Let us assume that the rise of water level is ‘h’ cm.

Volume of cylindrical container = Volume of rectangular solid vessel                (Given)

πr²h = 9856

22/7 × 28 × 28 × h = 9856

h = 9856×7 / 22×28×28 = 4cm

Hence, the Rise in Water Level is 4cm.

Given that,

Dimensions of rectangular sheet = 30 cm × 18 cm

Case 1.  When the paper is rolled along its length,

              2 πr = 30

              r = 30 / 2π cm

              Height = 18 cm

              We know that Volume of Cylinder V1 = πr²h

              = π × (30/2π)² × 18 cm³

Case 2. When paper is rolled along its breadth

             2πr = 18

             r = 18/2π cm

             Height = 30 cm

             We know that Volume of Cylinder V2 = πr²h

             = π × (18/2π)² × 30 cm³

             Hence Volume of Cylinder V1 / Volume of Cylinder V2 = (π × (30/2π)² × 18} / {π × (18/2π)²× 30)
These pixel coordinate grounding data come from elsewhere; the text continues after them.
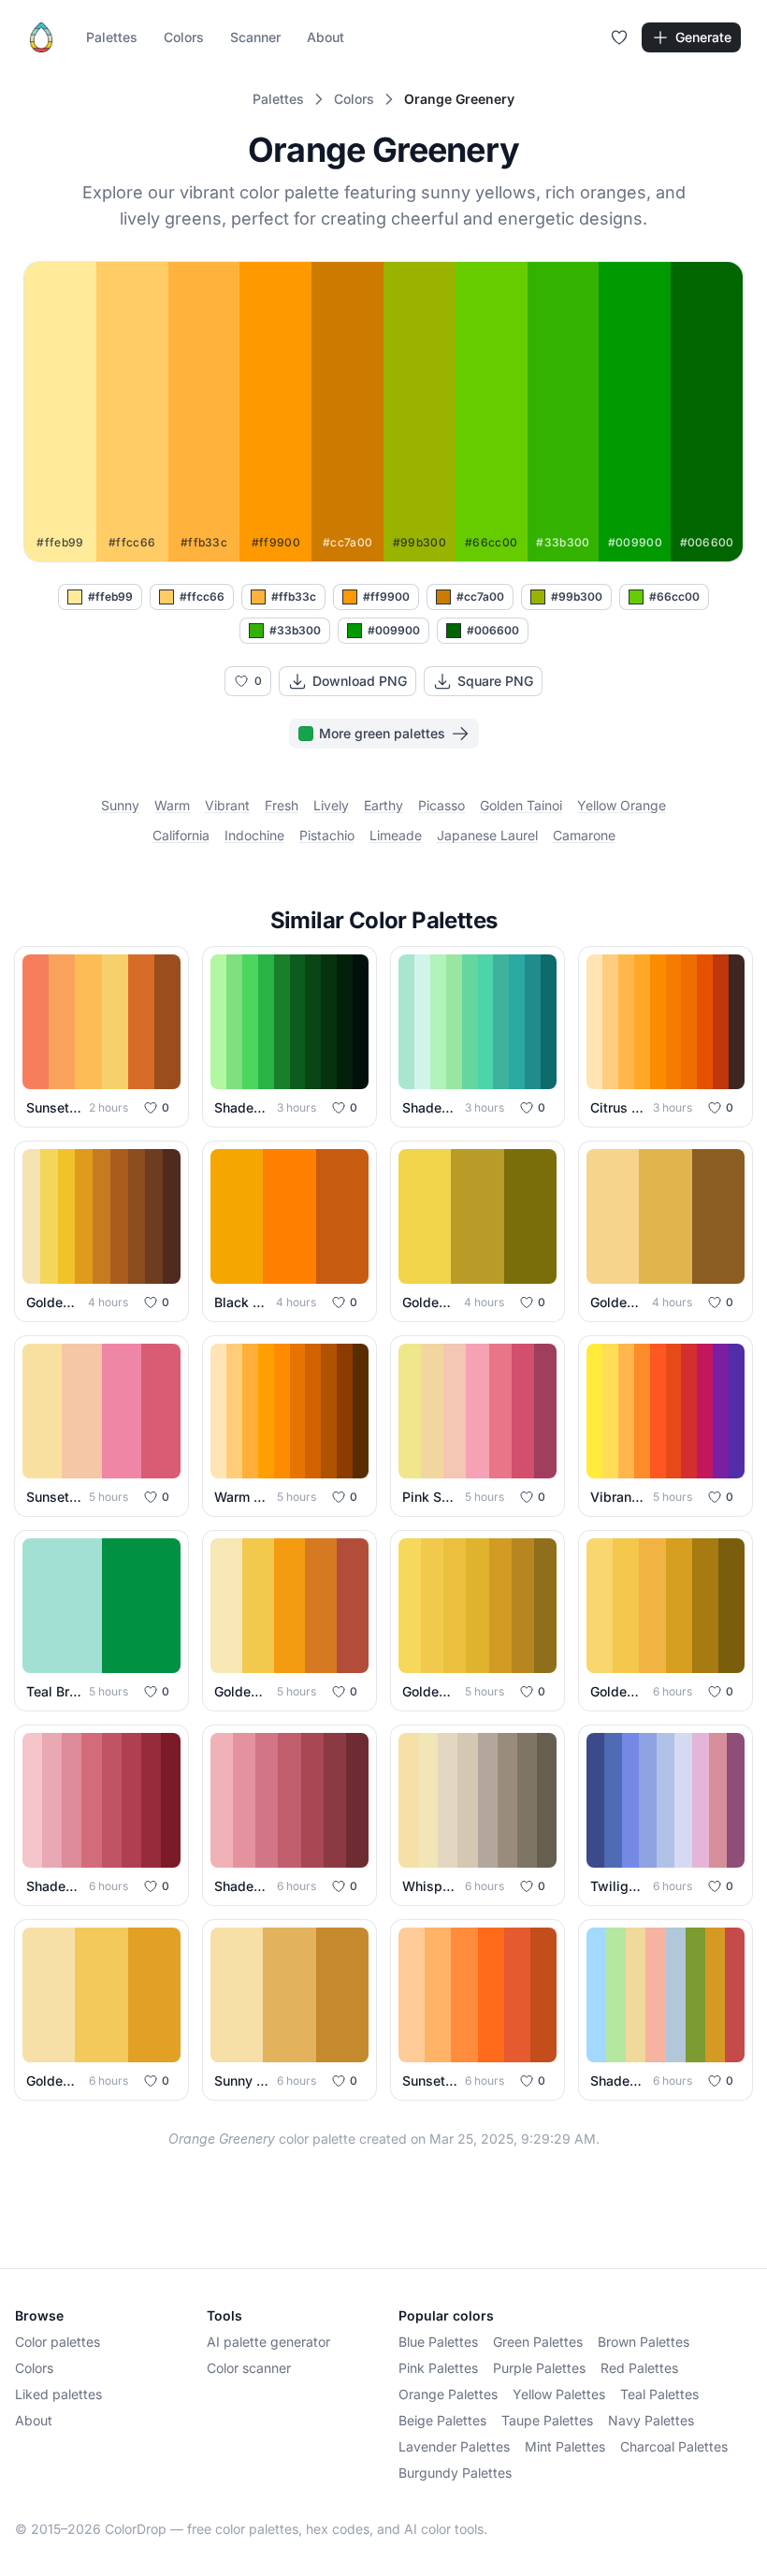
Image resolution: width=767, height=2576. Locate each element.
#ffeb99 (110, 596)
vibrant (227, 805)
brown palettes (643, 2342)
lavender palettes (454, 2446)
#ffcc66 (202, 596)
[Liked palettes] (619, 37)
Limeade (395, 835)
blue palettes (438, 2342)
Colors (184, 37)
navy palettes (651, 2420)
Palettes (111, 37)
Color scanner (249, 2368)
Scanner (255, 37)
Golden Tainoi (521, 805)
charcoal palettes (674, 2446)
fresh (281, 805)
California (181, 835)
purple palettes (539, 2368)
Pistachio (327, 835)
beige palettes (442, 2420)
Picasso (441, 805)
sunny (120, 805)
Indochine (254, 835)
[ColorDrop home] (41, 37)
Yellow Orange (621, 805)
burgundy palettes (455, 2473)
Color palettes (57, 2342)
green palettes (538, 2342)
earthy (383, 805)
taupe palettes (547, 2420)
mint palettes (565, 2446)
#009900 (394, 630)
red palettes (639, 2368)
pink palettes (438, 2368)
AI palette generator (268, 2342)
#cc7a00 (480, 596)
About (325, 37)
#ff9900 (386, 596)
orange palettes (448, 2394)
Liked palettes (58, 2394)
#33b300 (295, 630)
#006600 (493, 630)
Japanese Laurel (487, 835)
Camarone (584, 835)
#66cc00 (674, 596)
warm (172, 805)
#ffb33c (293, 596)
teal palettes (659, 2394)
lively (331, 805)
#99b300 (576, 596)
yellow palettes (559, 2394)
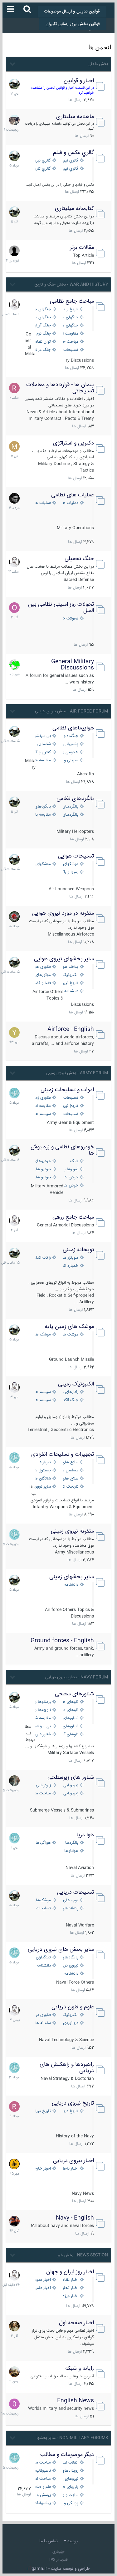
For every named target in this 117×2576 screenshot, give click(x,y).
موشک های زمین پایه (69, 1326)
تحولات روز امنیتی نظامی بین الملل (61, 607)
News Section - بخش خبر (82, 2255)
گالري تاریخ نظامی (42, 169)
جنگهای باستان (42, 318)
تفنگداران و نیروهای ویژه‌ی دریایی (42, 1958)
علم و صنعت (42, 2487)
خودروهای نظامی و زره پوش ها (62, 1150)
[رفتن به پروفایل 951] (14, 304)
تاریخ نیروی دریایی (73, 2103)
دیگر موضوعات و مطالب (67, 2454)
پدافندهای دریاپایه (69, 1909)
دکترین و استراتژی (73, 443)
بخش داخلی (98, 64)
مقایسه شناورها (42, 1718)
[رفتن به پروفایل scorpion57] (14, 664)
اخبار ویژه (70, 2296)
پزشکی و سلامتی (69, 2503)
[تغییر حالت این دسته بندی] (12, 63)
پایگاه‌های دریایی (69, 1958)
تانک (74, 1161)
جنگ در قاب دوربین (42, 350)
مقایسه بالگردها (42, 815)
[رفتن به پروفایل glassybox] (14, 2164)
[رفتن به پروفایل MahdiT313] (14, 446)
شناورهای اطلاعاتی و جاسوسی (42, 1735)
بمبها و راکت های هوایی (69, 872)
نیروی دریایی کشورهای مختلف (69, 1966)
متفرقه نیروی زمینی (72, 1531)
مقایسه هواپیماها (42, 760)
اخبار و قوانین (79, 81)
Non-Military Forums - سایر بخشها (72, 2438)
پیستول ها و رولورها (42, 1471)
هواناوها (71, 1851)
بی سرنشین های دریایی (42, 1726)
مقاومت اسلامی (69, 334)
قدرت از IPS (58, 2560)
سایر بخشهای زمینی (71, 1577)
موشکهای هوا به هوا (69, 864)
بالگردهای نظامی (75, 798)
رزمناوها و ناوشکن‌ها (42, 1702)
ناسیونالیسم (42, 2471)
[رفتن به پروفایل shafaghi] (14, 916)
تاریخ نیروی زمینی (69, 1106)
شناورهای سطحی (74, 1694)
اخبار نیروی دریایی (73, 2160)
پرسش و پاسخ (42, 2495)
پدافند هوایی (69, 967)
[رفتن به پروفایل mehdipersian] (14, 1093)
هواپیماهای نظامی (73, 728)
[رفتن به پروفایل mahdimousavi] (14, 2371)
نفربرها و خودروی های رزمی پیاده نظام (69, 1169)
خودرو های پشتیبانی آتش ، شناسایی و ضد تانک (69, 1178)
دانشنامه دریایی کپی (69, 1974)
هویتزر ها (70, 1258)
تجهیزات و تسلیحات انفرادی (62, 1454)
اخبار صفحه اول (76, 2323)
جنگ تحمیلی (79, 558)
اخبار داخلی (69, 2169)
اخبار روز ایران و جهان (70, 2272)
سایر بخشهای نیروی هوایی (64, 959)
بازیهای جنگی (69, 2487)
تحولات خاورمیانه (69, 619)
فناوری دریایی (42, 2015)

              = (π × (30/2π)² × 18}×1/{π × (2π/18)²× 30)

              = 30² × 18 / 18² × 30 = 5/3

Hence the ratio of two volumes is 5:3

Dimensions of roof = 18 m × 16.5 m,

Diameter of cylindrical tank = 8 m,

Radius of tank = d/2 = 8/2 = 4m,

It rains 10 cm a day

Let us assume that the rise in level of tank be ‘h’

Volume of tank = Volume of Roof

πr²h = lbh

22/7 × 4 × 4 × h = 18 × 16.5 × 0.1

h = (18 × 16.5 × 0.1 × 7) / 22×4×4

= 207.9/352 = 0.5906m = 59.06cm

Hence, Rise in water level is 59.06cm

Given that,

Diameter of metallic cylinder = 1 cm

Radius of metallic cylinder = d/2 = 1/2 = 0.5 cm

Length of cylinder = 5 cm

Diameter of wire drawn from it = 1 mm = 0.1 cm                  

Radius of wire = 0.5mm = 0.05cm

Let us assume that the length of wire be ‘h’ cm

Length of wire drawn from metal = Volume of Metal / Volume of Wire                (Given)

= πr²h / πr²

= (½)² × 5 / (0.05)² = 1.25/0.0025 = 500 cm or 5m

Hence, Length of the wire is 5m.

Given that,

Weight of copper wire = 13.2 kg = 13200 gm,

Diameter of wire = 4 mm,

Radius of wire = d/2 = 4/2 = 2mm = 0.2cm,

Let us assume the length of wire is ‘h’ cm

Weight of 1 cubic cm wire = 8.4 gm

As we know that Volume = Weight / Density

Volume × Density = Weight

πr²h × 8.4 = 13200

22/7 × 0.2 × 0.2 × h × 8.4 = 13200

h = 13200×7 / 22×0.2×0.2×8.4 = 12500 cm = 125m

Hence, the Length of 13.2kg of copper wire is 125 m.

Given that,

Diameter of cylindrical wire = 0.25 cm,

Radius of wire = d/2 = 0.25/2 = 0.125cm,

Volume of brass wire = 2.2 dm³ = 2200 cm³. 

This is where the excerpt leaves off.